The one that the authors seem to be using is based on the idea that if I give you a point $P$ inside the circle, there is a unique line such that $P$ is its closest point to the center of the circle. (The line makes a chord inside the circle whose midpoint is $P$.) So the authors pick a uniformly random $r \in [0,c]$ and a uniformly random $\theta \in [0,2\pi]$, then draw the line whose closest point to the center of the circle is $(r \cos \theta, r \sin \theta)$.
To find the length of the chord, consider the right triangle through $O$ (the center of the circle), $P$ (the point above) and $X$ (one of the ends of the chord). Then $OX^2 = OP^2 + PX^2$ so $c^2 = r^2 + PX^2$ and $PX = \sqrt{c^2 - r^2}$. The length of the chord is twice $PX$: $2\sqrt{c^2-r^2}$.
To find the distribution of this quantity, we first find the CDF. The probability that the length of the chord is in $[0,\ell]$ is the probability that $2\sqrt{c^2-r^2} \le \ell$, or $r \ge \sqrt{c^2 - \ell^2/4}$. For $0<\ell<2c$, this describes an interval of length $c - \sqrt{c^2-\ell^2/4}$ for $r$, so the probability is $\frac{c - \sqrt{c^2-\ell^2/4}}{c} = 1 - \sqrt{1 - \frac{\ell^2}{4c^2}}$, because $r$ is uniformly chosen from $[0,c]$.
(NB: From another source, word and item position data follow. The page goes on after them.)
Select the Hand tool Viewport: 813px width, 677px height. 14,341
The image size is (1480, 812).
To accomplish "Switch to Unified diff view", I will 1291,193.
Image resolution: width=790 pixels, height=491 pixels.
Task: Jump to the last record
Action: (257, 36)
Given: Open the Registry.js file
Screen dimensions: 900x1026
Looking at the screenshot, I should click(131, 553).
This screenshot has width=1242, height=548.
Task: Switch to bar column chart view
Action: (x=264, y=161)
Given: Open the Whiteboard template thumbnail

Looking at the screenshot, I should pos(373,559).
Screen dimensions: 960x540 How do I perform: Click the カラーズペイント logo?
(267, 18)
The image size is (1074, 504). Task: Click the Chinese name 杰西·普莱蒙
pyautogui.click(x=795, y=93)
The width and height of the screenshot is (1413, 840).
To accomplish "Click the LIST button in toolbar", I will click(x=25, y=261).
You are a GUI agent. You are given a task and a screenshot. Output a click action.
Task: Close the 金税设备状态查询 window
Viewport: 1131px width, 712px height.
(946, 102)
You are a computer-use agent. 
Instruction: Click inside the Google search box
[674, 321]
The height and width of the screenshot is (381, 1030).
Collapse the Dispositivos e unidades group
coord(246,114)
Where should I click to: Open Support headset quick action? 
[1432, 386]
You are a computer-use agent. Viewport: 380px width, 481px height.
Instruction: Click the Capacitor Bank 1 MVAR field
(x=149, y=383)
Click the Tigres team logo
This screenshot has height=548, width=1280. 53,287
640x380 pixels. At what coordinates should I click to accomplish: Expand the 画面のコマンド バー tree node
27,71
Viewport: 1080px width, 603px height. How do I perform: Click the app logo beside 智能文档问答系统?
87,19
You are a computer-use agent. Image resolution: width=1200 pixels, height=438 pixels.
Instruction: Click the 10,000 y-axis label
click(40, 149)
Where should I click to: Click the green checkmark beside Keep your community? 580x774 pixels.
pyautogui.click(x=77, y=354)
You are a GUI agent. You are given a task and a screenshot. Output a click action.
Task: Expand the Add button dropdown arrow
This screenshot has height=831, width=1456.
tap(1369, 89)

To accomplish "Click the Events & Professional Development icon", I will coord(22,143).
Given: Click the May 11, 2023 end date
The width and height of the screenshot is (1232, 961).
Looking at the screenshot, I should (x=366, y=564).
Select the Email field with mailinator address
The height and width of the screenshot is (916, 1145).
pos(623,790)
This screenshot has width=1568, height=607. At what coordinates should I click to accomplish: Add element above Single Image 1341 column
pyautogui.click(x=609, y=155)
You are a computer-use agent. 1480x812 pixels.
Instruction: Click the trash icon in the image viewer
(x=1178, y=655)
To find the probability that the length of the chord is in $[\ell,\ell+d\ell]$, we take the derivative of $1 - \sqrt{1 - \frac{\ell^2}{4c^2}}$, which gives us $-\frac1{2\sqrt{1 - \frac{\ell^2}{4c^2}}} \cdot -\frac{2\ell}{4c^2} = \frac{\ell}{2c\sqrt{4c^2-\ell^2}}$. After we multiply by $d\ell$, we get the answer in the paper.
Note, however, that different models for the random line will give different probabilities. My first guess about the random line was to pick two random points on the circle and draw a line through them. This gives the answer $\frac{2 d\ell}{\pi \sqrt{4c^2-\ell^2}}$, instead.